The prosecution‟s case was that the applicant went to the home of W.P., the complainant, in Frank Sound located on the Eastern End of Grand Cayman. At the time, the complainant was watching television in her living room. The applicant kicked open the front door of her home. The applicant previously had a relationship with the complainant. After saying something to her, he held her by her hands and pulled her into her bedroom where he had sexual intercourse with her without her consent. The applicant also, without her consent, performed oral sex on her. The complainant stated that when the applicant entered the house she saw a gun in the waistband of his pants. However, the applicant never pointed the gun at her. While having sexual intercourse with her, the applicant placed the gun on the bed. The complainant gave a description of the gun as being five to six inches in length; she nonetheless conceded that she had never seen a gun before that night. The applicant remained at the complainant‟s house until the morning. Before leaving, he asked the complainant not to report the matter to the police. He said he would have the door fixed. The complainant did in fact make a complaint to the police but did not allege rape at that time. During the investigation into the complaint, the police went to the home of the applicant; they called out to him to come outside but he did not. After entering the house, the police found the applicant hiding under a bed.

The applicant did not give evidence but relied on his interview with the police. In that interview he stated that the complainant had invited him to her house and had consented to him having sex with her. In short, his defence was that both the oral sex and intercourse were consensual. In addition, he denied that he had a gun.

The first ground of the application for leave to appeal is that the judge failed to satisfy himself that the applicant understood that, if he chose not to give evidence or refused to answer any questions (presumably if he gave evidence), the judge might draw an adverse inference from his silence. Notwithstanding that the judge made no inquiry, the judge nevertheless drew adverse inferences from the applicant‟s decision not to give evidence. It is said that, in the circumstances, the trial was unfair and the convictions on counts 2 and 3 are unsafe.
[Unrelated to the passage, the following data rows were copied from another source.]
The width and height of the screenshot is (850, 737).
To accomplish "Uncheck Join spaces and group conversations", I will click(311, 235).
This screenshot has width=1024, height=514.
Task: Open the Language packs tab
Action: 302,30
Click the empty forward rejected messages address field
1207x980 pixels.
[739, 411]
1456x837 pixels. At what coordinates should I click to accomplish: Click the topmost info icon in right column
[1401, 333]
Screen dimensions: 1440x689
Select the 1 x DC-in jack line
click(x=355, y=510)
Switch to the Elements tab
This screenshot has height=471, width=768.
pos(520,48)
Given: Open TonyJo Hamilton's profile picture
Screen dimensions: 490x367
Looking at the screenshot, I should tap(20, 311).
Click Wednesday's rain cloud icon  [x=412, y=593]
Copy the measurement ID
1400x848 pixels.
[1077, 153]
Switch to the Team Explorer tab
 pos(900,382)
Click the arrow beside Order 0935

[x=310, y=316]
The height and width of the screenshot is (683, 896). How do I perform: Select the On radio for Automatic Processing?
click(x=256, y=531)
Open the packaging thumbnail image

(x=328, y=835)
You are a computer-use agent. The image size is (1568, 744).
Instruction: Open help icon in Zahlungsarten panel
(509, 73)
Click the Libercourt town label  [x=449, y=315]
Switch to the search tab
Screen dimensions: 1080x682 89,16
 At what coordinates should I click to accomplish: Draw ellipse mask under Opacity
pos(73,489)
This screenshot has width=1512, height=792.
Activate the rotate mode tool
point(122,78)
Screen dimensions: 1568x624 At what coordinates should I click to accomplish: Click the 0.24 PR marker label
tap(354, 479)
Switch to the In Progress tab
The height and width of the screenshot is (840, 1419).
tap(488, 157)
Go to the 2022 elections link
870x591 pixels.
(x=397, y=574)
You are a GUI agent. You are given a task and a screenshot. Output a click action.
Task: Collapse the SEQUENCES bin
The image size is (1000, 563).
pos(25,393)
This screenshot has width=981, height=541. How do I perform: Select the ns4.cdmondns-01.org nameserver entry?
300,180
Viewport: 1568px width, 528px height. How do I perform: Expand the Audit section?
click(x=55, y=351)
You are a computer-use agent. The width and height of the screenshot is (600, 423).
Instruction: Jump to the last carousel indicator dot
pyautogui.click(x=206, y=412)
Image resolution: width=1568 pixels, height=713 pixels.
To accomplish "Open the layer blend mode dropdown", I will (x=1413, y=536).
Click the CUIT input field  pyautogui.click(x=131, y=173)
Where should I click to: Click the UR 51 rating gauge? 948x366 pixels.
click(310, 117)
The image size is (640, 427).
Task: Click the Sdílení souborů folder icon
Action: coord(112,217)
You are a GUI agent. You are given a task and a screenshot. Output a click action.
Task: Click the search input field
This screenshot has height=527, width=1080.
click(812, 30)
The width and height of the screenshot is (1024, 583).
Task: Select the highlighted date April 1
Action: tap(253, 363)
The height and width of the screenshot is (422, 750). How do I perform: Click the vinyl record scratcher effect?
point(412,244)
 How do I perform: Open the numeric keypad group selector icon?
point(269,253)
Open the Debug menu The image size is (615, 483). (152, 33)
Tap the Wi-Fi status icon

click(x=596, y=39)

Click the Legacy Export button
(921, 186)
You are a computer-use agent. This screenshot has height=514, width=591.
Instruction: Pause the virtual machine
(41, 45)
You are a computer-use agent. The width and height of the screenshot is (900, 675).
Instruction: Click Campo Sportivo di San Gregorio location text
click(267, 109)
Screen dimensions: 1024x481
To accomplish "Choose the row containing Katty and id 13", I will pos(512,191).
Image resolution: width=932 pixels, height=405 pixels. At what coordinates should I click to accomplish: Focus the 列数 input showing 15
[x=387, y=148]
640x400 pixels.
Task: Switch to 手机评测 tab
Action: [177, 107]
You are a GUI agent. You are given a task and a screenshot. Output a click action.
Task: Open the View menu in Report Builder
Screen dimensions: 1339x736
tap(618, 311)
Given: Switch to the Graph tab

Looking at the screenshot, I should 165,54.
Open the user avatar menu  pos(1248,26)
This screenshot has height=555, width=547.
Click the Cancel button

Mr. Dixey submitted that the correct procedure to be adopted was for the judge to satisfy himself that the applicant had been advised or otherwise understood the consequences of his choosing not to give evidence. He further submitted that the orderly administration of justice would favour a presumption that, in the absence of such inquiry, a defendant did not understand the consequences and, in such circumstances, to draw adverse inferences from the defendant‟s silence at the trial would be impermissible.

Counsel said that it was clear that Mr. Justice Henderson drew adverse inferences against the applicant in the absence of an explanation in respect of the broken door frame and the conduct of the applicant prior to being arrested when he was found by the police hiding under a bed at his home after being told by the police to come out of the house. The judge in his Reasons for Judgment concluded: “This defendant did not testify. If there was an innocent explanation for the broken door frame he could have testified and said so. If there was an innocent interpretation to be placed upon his action at the time of arrest he could have said so. The natural inference and the one I do draw, is that the defendant considers that giving evidence and subjecting himself to cross- examination would not assist his defence. When I consider the inference in conjunction with all the other evidence in the case, I find that I am sure that (the complainant) did not consent to sexual intercourse or to oral sex with the defendant at the time of these events.”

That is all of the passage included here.